A INCULTURAÇÃO DO RITO DE INICIAÇÃO FEMININO À PUBERDADE  NAS PROVÍNCIAS DO SUL DE ANGOLA

                                                                         

                                                                             Zacarias Joaquim Nayoma[1]                                         

 

RESUMO

O presente artigo é explanação do ritual de iniciação feminino à puberdade, praticados pelos povos do sul de Angola. Busca demostrar e debater a riqueza cultural única deste povo e a inculturação deste rito como mecanismo eficaz de evangelização, visto que o homem nada na cultura como um peixe nada na água, se for retirado ele morre.

Busca-se também indicar os argumentos dos que acham que este rito não deveria ter espaço na igreja e dos seus defensores, sem menosprezar o excelente percurso histórico da inculturação de forma geral a nível do mundo.

Pretendeu-se abordar de forma neutra os seguintes aspectos: Festa da puberdade no sul de Angola praticada nas aldeias, detalhando sua originalidade e a versão inculturada -pela igreja- sem descurar o seu argumento esgrimido.

Palavras-chave: Inculturação, Iniciação feminina à puberdade, Filosofia africana.

 

  1. FESTA DA PUBERDADE NO SUL DE ANGOLA

Em Angola, os ritos de iniciação feminina à puberdade são praticados maioritariamente pelos grupos: Nyaneka, Humbe, Mucubal, Cuanhama, Nganguela, Tshokwe, Ambó. É um rito de maturidade, uma dramatização da ruptura e incorporação na idade adulta.

Depois do rito que vela pela admissão do recém-nascido ao grupo (pitapondje na língua Nhaneca), pela qual a criança adquiria um nome, os rituais de iniciação a puberdade (Efiko ou ekuendje[2]) era a segunda cerimónia pública da vida de uma pessoa, sendo o casamento a terceira. Mais que uma vinculação religiosa, os rituais de iniciação a puberdade estabelecia vínculos sociais muito fortes do indivíduo com a sociedade a qual pertence, tendo destacado papel nos laços de sociabilidade.[3]

Nalguns grupos estes ritos duravam meses e até anos. Assim sendo instruíam a rapariga para todas as funções femininas. Duram três ou quatro dias, reduziram a cerimónia única e realiza-se nas aldeias e casa paterna.

O QUE FAZER
• a. Diga se cada afirmação abaixo está de acordo com o texto sobre os ritos de puberdade no sul de Angola. Responda sim ou não e cite as palavras do texto que decidem a resposta.
(i) O casamento era a terceira cerimónia pública da vida de uma pessoa.
(ii) Na língua Nhaneca, o rito de admissão do recém-nascido ao grupo chama-se pitapondje.
(iii) Em todos os grupos, os ritos de iniciação à puberdade sempre duraram poucos dias.
• b. Dê continuidade ao texto sobre os ritos de puberdade no sul de Angola a partir do ponto em que termina.

ENTRADAS FORNECIDAS

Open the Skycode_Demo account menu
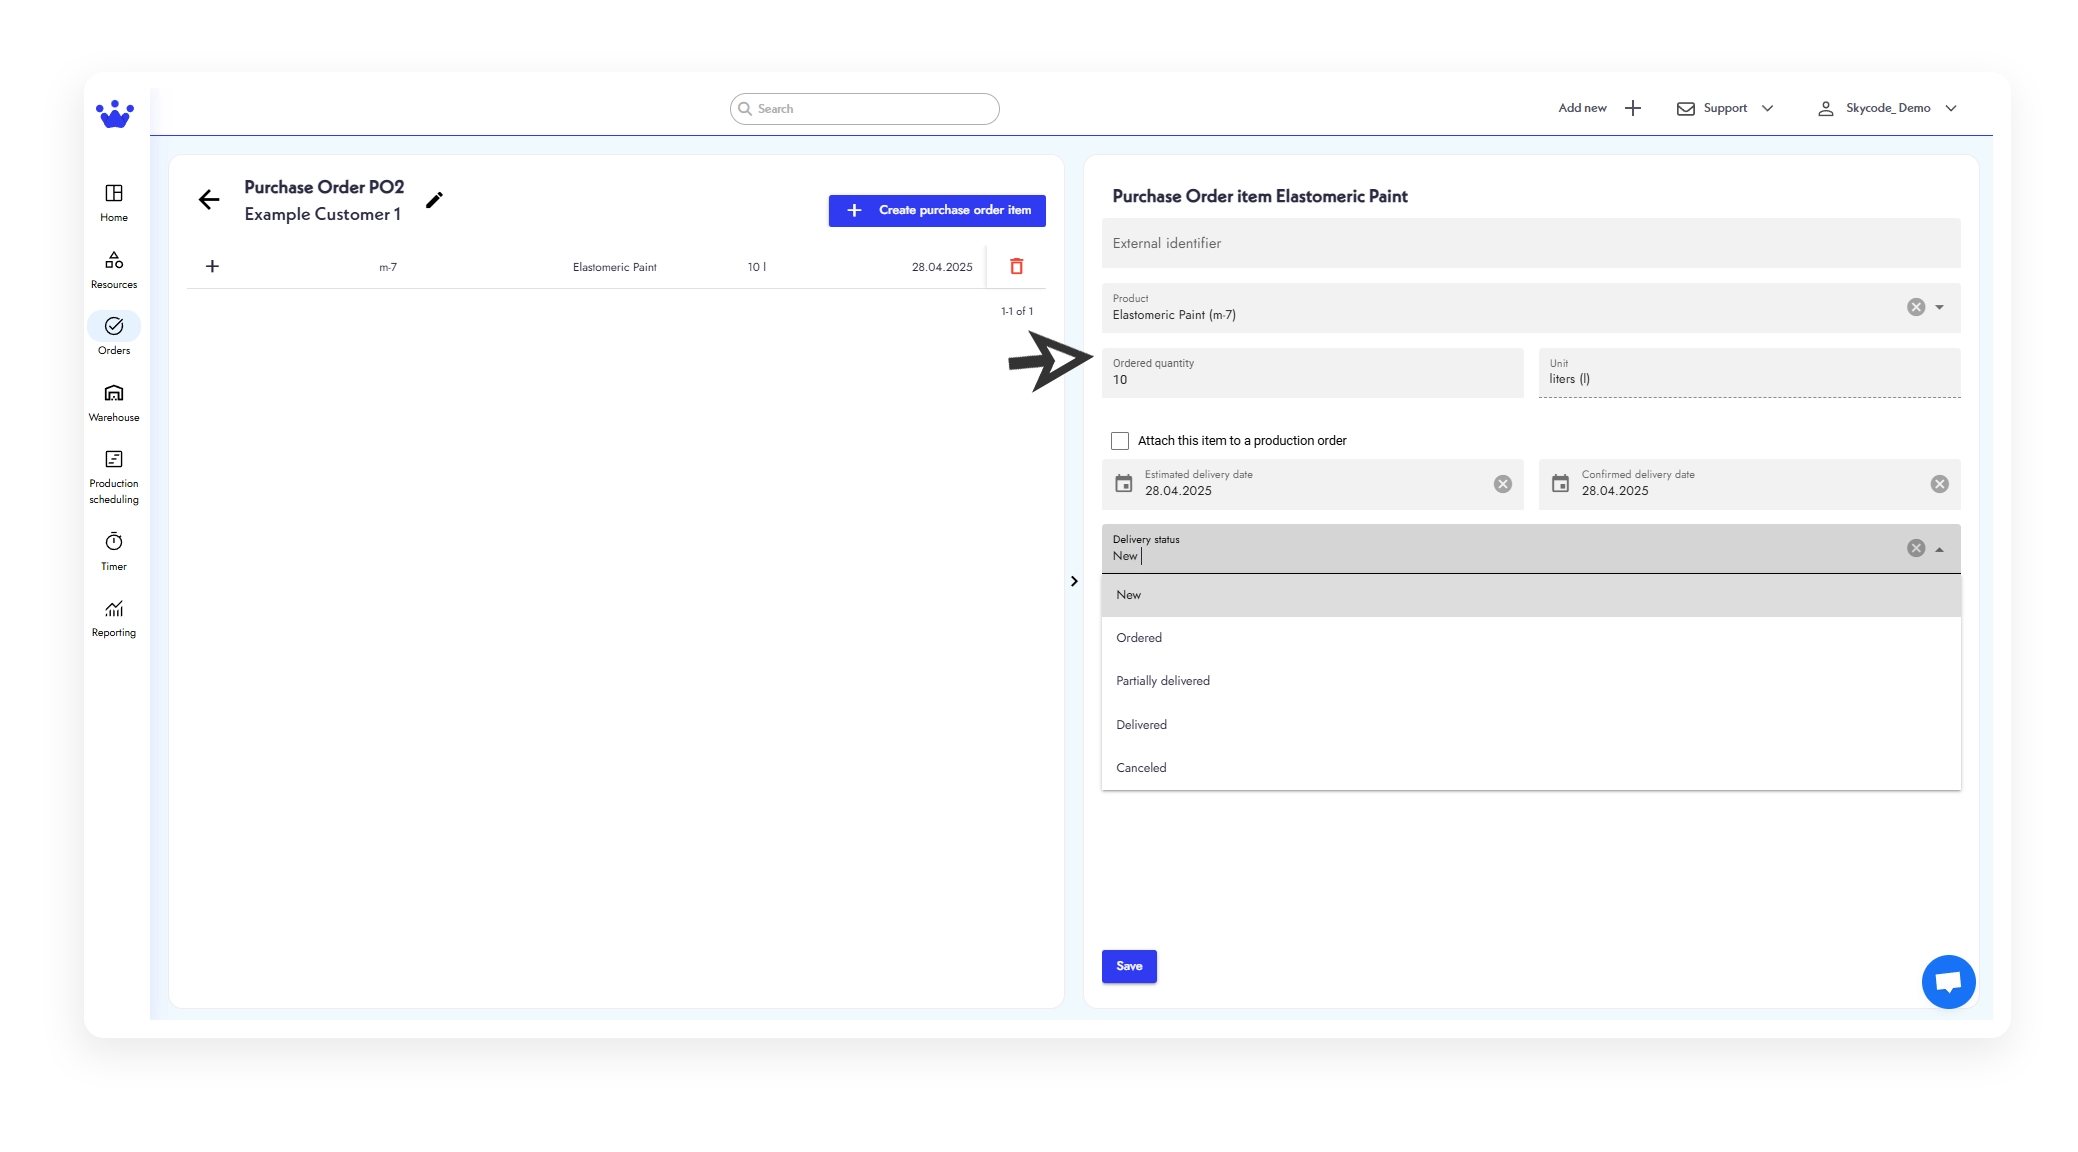The height and width of the screenshot is (1152, 2078). pos(1890,108)

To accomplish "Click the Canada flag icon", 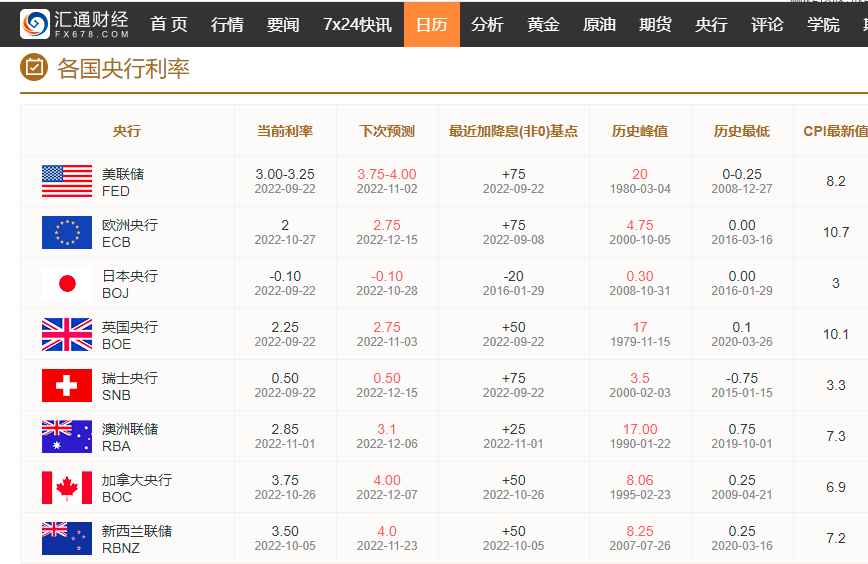I will pos(67,488).
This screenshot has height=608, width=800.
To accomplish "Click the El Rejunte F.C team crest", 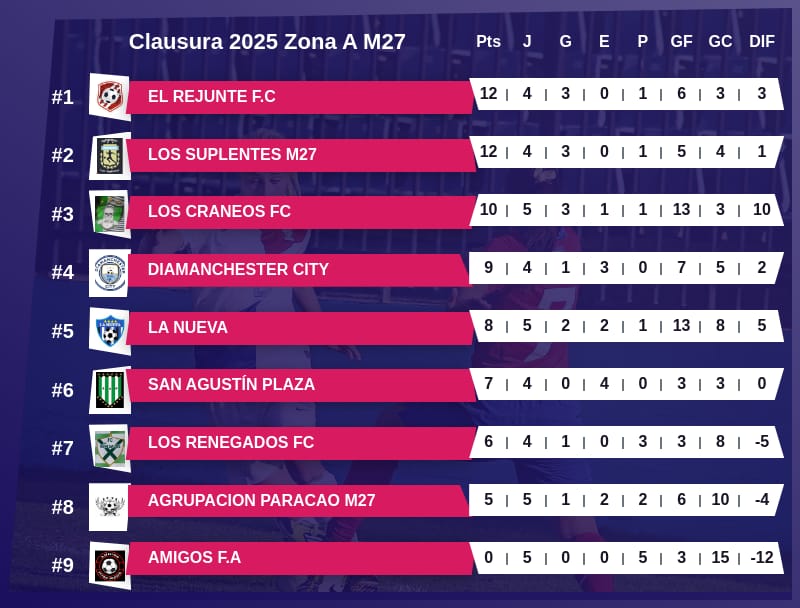I will pyautogui.click(x=109, y=97).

RESPOSTAS POR TAREFA
• a.
(i) Sim: "sendo o casamento a terceira".
(ii) Sim: "Depois do rito que vela pela admissão do recém-nascido ao grupo (pitapondje na língua Nhaneca)".
(iii) Não: "Nalguns grupos estes ritos duravam meses e até anos".

• b.
A rapariga deve apresentar-se virgem a estes ritos, se não sofre vexações e paga indeminização e atrai vergonha para si e para sua mãe, responsável pela sua educação. Noutrora eram mortas com uma lança.

Se aparecer grávida, costumavam ser mortas. Se uma rapariga Cuanhama dava à luz, antes do efundula, prenunciava a morte do soberano. O nascimento dum menino, cuja mãe não passou por este rito, é um indício muito funesto.[4]

  1. Gestos mágicos que proporcionam a neófita a desejada fecundidade

Os gestos mágicos que muitos grupos conservam durante o ritual de iniciação feminino à puberdade são os seguintes:

  1. As raparigas Cuanhamas no 3º dia do Efundula[5] bebem uma cerveja especial, misturada com drogas e um pouco de esperma dum circuncidado doutro grupo, pois eles não praticam a circuncisão.
  2. Entre os cuamatos, no olufuko, numa cerveja que a mestra anciã prepara com drogas, retira-se uma porção põe-se numa taça onde um circunciso lava três vezes seu membro viril e a neófita bebe um gole desta porção. O resto, a mãe derrama-lhe pelo baixo-ventre até correr por uma enxada, que lhe colocaram debaixo dos membros inferiores.
  3. Durante os ritos as raparigas são tatuadas no ventre e região púbica. À esta tatuagem atribuem-se um poder fecundante e sobretudo afrodisíaco. Por conseguinte, onde a iniciação não existe as mulheres também são tatuadas.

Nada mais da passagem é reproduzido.